(Text for analysis)

Chances are, you’ve heard of Roundup (active ingredient: glyphosate). That’s because it’s the second in the supposed double punch that agrochemical company Monsanto has allegedly been throwing for years to create a cycle of financial dependence among farmers worldwide. Monsanto produces Roundup. Since 1996, it has also produced Roundup Ready crops, including soy, corn and alfalfa, all genetically modified to be resistant to the herbicide—which means it can be used on fields to get rid of encroaching plant life without harming the crops. That’s great for farmers. But these Roundup Ready seeds have a dark side: farmers who buy them sign an agreement saying they will not save any seeds from the resulting crop. In other words, they have to buy new seeds every year from Monsanto. This has all been incredibly lucrative for the company; it currently has a third of the $40 billion global seed business. The Monsanto/Roundup controversy continues to inflame passions: Among the many concerns that have been raised is the possibility that genetically modified DNA from the Roundup Ready plants might be contaminating non-GMO food supplies. Then there’s the fact that glyphosate might be a health hazard—the World Health Organization says it is a probable carcinogen.
Meanwhile, “No GMO” is now being embraced by consumer brands; the ascendant “fast-casual” chain Chipotle posts just such a sign in its restaurants. It makes sense: If over two-thirds of Americans think GMOs are unhealthy, declaring yourself GMO-free is a lucrative proposition. Local governments are also weighing in. Vermont now demands that all GMO foods sold there be labeled as such. Two rural counties in Oregon have banned GMO crops within their borders.
Yet despite the conventional wisdom, startup money for GMO development in the U.S. and elsewhere is flowing like it’s coming out of a fire hose, first for biomedical applications, from venture capitalists as well as traditional pharmaceutical companies such as GlaxoSmithKline, Celgene and Novartis. U.S. startups include Caribou Biosciences, Editas, Intellia Therapeutics, CRISPR Therapeutics and CRISPR-Plant.

(End Text for analysis)

Task prompt - List every U.S. startup named in the passage above about Monsanto and genetically modified crops.

(Dataset content)

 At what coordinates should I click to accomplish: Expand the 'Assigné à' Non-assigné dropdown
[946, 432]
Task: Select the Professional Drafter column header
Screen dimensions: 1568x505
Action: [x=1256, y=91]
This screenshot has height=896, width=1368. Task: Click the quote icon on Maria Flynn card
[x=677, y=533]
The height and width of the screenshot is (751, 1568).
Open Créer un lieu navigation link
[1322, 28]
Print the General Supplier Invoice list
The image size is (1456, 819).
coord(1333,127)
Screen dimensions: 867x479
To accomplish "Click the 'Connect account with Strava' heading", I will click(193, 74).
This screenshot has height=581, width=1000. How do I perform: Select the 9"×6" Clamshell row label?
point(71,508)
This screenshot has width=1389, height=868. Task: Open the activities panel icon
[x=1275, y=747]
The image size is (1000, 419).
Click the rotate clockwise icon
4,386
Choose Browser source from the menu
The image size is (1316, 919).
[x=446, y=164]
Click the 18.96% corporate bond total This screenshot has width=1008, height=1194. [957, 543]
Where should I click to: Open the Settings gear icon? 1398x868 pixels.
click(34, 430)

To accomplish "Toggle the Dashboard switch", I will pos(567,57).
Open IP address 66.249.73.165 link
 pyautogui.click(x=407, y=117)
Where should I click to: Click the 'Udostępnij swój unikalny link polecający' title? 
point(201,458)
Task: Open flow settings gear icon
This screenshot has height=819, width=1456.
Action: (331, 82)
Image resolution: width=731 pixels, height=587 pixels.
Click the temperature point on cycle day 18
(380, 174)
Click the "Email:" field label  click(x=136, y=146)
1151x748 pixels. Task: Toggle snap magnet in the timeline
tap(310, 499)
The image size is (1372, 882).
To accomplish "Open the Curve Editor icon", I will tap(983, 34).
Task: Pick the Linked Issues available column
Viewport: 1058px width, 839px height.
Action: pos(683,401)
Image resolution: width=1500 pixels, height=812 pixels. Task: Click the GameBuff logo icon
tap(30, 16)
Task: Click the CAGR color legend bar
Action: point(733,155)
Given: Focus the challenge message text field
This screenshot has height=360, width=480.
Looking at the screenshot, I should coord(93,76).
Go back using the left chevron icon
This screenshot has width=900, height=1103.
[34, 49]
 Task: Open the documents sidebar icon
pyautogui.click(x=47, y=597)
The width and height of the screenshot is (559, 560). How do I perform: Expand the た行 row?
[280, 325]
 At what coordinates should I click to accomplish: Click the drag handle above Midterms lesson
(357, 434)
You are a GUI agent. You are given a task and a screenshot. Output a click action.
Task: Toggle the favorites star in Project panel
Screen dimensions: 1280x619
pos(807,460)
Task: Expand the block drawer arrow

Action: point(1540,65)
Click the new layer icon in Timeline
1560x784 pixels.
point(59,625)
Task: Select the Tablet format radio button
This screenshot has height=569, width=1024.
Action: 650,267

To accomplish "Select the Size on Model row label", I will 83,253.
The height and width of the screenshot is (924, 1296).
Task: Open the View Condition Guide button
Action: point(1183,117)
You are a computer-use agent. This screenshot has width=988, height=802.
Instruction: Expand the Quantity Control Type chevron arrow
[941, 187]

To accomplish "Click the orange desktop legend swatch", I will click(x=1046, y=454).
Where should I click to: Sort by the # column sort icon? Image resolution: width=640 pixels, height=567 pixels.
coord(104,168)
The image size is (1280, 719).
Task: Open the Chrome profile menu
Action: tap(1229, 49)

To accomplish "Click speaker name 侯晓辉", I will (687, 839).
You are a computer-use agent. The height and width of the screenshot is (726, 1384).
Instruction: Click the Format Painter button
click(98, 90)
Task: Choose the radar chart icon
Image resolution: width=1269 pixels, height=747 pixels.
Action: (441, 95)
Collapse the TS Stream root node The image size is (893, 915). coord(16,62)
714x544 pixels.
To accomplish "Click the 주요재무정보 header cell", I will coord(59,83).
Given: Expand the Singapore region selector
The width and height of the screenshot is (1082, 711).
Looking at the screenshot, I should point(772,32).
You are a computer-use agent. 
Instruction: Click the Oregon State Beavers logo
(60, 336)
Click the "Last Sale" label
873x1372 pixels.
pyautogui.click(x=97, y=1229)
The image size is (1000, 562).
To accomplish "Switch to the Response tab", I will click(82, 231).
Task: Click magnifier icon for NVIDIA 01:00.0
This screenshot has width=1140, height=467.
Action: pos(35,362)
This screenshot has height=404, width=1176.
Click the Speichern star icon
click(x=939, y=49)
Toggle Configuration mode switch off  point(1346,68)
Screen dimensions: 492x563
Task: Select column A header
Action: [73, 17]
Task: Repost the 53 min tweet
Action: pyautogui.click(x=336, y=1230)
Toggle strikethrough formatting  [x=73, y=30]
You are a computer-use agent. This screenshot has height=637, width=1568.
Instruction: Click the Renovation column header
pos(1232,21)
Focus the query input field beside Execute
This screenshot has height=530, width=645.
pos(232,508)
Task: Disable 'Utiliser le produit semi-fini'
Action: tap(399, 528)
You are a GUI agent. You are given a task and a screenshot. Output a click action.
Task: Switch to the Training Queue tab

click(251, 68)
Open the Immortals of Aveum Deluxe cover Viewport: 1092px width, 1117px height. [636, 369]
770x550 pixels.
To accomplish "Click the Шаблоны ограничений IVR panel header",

(End Dataset content)

Task output - Caribou Biosciences, Editas, Intellia Therapeutics, CRISPR Therapeutics, CRISPR-Plant